我正在尝试阅读网页的html。我认为有些字段是由脚本填充的,因为我可以在浏览器中完全看到它们,但是抓取网页的内容是空的。 当我尝试使用HtmlUnit和下一个代码时,我在日志中得到一个大的异常,我不知道如何解决它。
这是我的代码:
import com.gargoylesoftware.htmlunit.BrowserVersion;
import com.gargoylesoftware.htmlunit.WebClient;
import com.gargoylesoftware.htmlunit.html.DomNode;
import com.gargoylesoftware.htmlunit.html.DomNodeList;
import com.gargoylesoftware.htmlunit.html.HtmlPage;
public class HtmlUnitTest {
public static void main(String[] args) {
/* turn off annoying htmlunit warnings */
java.util.logging.Logger.getLogger("com.gargoylesoftware").setLevel(java.util.logging.Level.OFF);
String searchQuery = "William Hill" ;
WebClient client = new WebClient(BrowserVersion.CHROME);
client.getOptions().setCssEnabled(false);
client.getOptions().setJavaScriptEnabled(true);
try {
String searchUrl = "http://sports.williamhill.es/bet_esp/es/betting/t/338/LaLiga.html" + URLEncoder.encode(searchQuery, "UTF-8");
HtmlPage page = client.getPage(searchUrl);
client.waitForBackgroundJavaScriptStartingBefore(10000);
final DomNodeList<DomNode> divs = page.querySelectorAll("tr.rowOdd");
for (DomNode div : divs) {
System.out.println(div.asXml());
}
}catch(Exception e){
e.printStackTrace();
}
}
}
以下是我得到的例外情况:
======= EXCEPTION START ========
EcmaError: lineNumber=[471] column=[0] lineSource=[<no source>] name=[TypeError] sourceName=[http://trans.staticcache.org/ob/static/cust/js/minified/main_end.js?ver=f4b42247e3c3fbf04e68fa1715088db1] message=[TypeError: Cannot call method "replace" of undefined (http://trans.staticcache.org/ob/static/cust/js/minified/main_end.js?ver=f4b42247e3c3fbf04e68fa1715088db1#471)]

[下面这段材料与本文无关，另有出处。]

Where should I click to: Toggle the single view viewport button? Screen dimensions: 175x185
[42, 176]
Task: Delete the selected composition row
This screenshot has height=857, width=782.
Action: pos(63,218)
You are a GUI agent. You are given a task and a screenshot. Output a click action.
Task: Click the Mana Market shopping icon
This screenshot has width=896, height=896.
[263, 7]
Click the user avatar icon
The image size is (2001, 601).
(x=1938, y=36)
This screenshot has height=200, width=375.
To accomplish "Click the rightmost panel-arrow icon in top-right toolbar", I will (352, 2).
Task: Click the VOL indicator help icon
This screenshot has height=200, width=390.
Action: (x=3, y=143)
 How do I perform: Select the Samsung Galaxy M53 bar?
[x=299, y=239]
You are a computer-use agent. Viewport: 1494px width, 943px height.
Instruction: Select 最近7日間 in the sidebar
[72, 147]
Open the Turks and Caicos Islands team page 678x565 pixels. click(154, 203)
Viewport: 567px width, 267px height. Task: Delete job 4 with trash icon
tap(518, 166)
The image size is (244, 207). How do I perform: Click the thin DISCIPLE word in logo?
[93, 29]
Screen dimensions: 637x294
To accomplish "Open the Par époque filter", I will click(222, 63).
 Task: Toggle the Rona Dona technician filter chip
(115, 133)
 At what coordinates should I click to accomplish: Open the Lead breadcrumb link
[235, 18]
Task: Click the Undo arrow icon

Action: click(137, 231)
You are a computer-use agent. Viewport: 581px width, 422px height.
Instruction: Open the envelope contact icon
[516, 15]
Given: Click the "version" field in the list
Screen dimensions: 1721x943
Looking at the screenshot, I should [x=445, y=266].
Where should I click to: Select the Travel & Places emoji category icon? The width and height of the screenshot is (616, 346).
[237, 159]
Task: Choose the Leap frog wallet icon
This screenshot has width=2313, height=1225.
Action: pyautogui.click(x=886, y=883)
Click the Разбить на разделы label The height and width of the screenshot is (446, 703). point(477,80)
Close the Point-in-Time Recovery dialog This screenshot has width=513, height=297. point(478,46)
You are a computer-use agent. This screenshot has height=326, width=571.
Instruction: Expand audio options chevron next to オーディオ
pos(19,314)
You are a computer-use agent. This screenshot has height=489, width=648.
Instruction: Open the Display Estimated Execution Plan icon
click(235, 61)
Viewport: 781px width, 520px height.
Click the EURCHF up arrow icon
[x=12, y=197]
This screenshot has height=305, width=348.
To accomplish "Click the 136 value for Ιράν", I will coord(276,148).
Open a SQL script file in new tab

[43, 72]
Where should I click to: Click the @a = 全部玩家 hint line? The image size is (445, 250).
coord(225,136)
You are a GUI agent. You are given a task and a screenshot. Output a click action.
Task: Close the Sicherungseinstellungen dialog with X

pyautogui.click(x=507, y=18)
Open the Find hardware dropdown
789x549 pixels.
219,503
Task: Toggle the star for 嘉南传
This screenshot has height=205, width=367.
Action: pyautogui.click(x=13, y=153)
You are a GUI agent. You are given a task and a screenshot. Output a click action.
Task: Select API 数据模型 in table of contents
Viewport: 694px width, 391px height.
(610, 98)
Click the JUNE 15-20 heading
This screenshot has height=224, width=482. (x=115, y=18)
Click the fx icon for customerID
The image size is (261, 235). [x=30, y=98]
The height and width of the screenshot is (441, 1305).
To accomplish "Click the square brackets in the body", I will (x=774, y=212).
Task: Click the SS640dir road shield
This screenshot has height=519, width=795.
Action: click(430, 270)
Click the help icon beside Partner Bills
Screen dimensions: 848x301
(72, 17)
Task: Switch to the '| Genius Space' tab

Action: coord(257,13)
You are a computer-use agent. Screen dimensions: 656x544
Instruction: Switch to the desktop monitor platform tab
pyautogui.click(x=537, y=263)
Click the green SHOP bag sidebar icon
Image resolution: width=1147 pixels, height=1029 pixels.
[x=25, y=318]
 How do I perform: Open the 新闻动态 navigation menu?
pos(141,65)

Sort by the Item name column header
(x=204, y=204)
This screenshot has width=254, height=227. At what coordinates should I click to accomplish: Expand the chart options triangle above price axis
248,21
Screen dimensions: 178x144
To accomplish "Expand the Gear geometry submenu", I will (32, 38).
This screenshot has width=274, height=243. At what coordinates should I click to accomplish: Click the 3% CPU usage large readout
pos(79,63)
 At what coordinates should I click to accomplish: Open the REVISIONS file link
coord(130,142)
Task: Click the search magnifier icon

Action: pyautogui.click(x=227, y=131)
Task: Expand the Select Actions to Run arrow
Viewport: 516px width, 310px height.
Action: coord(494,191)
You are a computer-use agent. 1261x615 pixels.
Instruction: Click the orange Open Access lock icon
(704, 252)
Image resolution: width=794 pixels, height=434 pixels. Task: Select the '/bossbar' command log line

com.gargoylesoftware.htmlunit.ScriptException: TypeError: Cannot call method "replace" of undefined (http://trans.staticcache.org/ob/static/cust/js/minified/main_end.js?ver=f4b42247e3c3fbf04e68fa1715088db1#471)
at com.gargoylesoftware.htmlunit.javascript.JavaScriptEngine$HtmlUnitContextAction.run(JavaScriptEngine.java:914)
at net.sourceforge.htmlunit.corejs.javascript.Context.call(Context.java:599)
at net.sourceforge.htmlunit.corejs.javascript.ContextFactory.call(ContextFactory.java:527)
at com.gargoylesoftware.htmlunit.javascript.JavaScriptEngine.execute(JavaScriptEngine.java:794)
at com.gargoylesoftware.htmlunit.javascript.JavaScriptEngine.execute(JavaScriptEngine.java:770)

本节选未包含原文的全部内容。